Excerpt to read ->
>>>>

Rabies is a disease caused by a virus that enters the body through the bite of infected animals and causes brain swelling and, if not quickly treated, results in convulsions, respiratory failure, and death in almost every person infected. Very rarely, rabies has been transmitted only by saliva droplets from an infected animal that contacts a skin break (abrasion or cut, not a bite) or in rabies research laboratory accidents. Aerosols of saliva droplets or bat guano may also rarely cause rabies.

Rabies is worldwide (except for Australia and New Zealand currently); developing countries have dogs as the most common source of bites that lead to rabies. However, many wild animals (especially foxes, skunks, raccoons, and bats) in both developed and developing countries can be infected with rabies virus so their bites (and saliva) can transmit the disease to other animals and humans. Most developed countries have animal vaccination programs that effectively reduce or eliminate the source of rabies in domestic animals (especially dogs and cats); some even have programs to reduce or eliminate the virus in wild animals. For example, vaccine materials are set out in the wild for coyotes to ingest to reduce or eliminate rabies in their population in Texas. Until recently, when rabies-infected bats were found in Scotland, all of England was rabies-free due to its vaccine program. Rabies is termed a zoonosis, which means a disease that is usually transmitted from animals to other animals and but can also be transmitted to humans. The terms rabies and rabies virus (Lyssavirus rabies) are currently interchanged in most of the medical literature although technically rabies is the disease process and rabies virus is the species of lyssavirus that causes the disease. However, the dual meaning is so pervasive in the medical and lay literature that rabies will be used in this article to mean both the disease and the viral cause of the disease.

About 55,000 deaths per year worldwide are due to rabies (World Health Organization statistics), and the majority of these deaths occur in children.

<<<<

Task instructions -> Transcribe the part of the rabies passage that begins at "Rabies is a" and ends after "rarely cause rabies.".

Collected data ->

>>>>

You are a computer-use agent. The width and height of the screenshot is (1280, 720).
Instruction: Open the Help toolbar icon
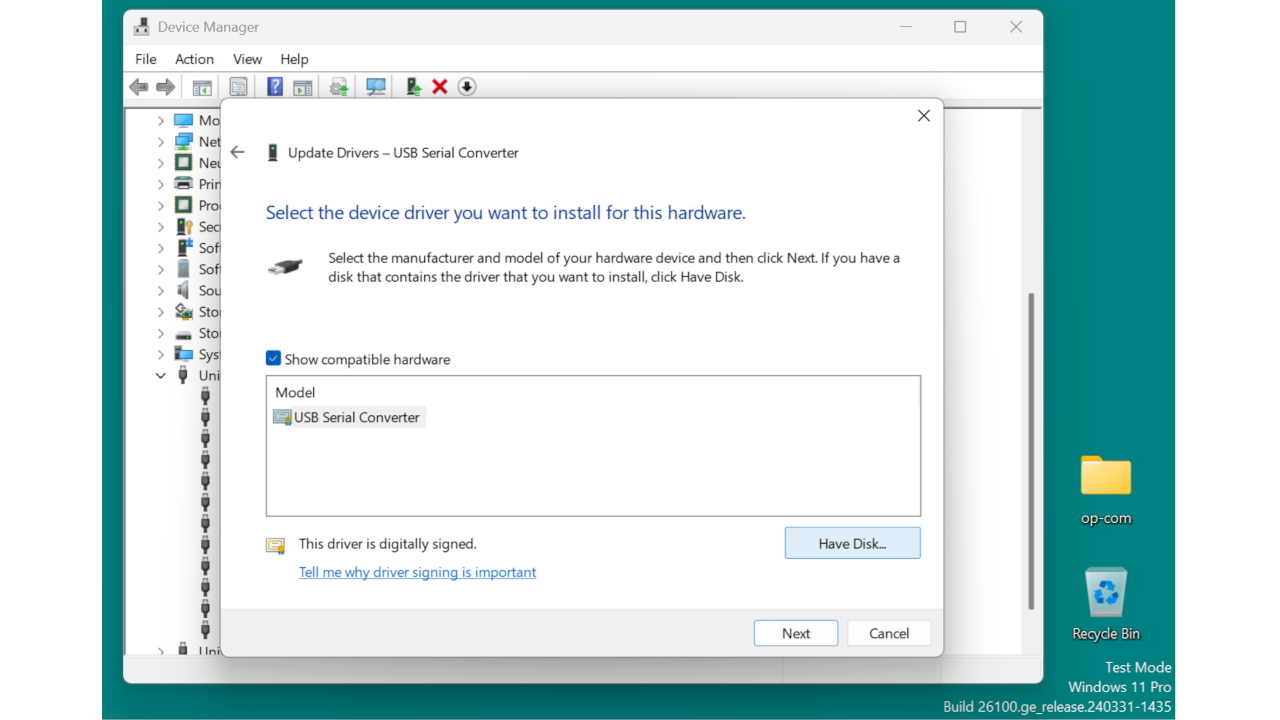[274, 86]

<<<<

Written answer ->
Rabies is a disease caused by a virus that enters the body through the bite of infected animals and causes brain swelling and, if not quickly treated, results in convulsions, respiratory failure, and death in almost every person infected. Very rarely, rabies has been transmitted only by saliva droplets from an infected animal that contacts a skin break (abrasion or cut, not a bite) or in rabies research laboratory accidents. Aerosols of saliva droplets or bat guano may also rarely cause rabies.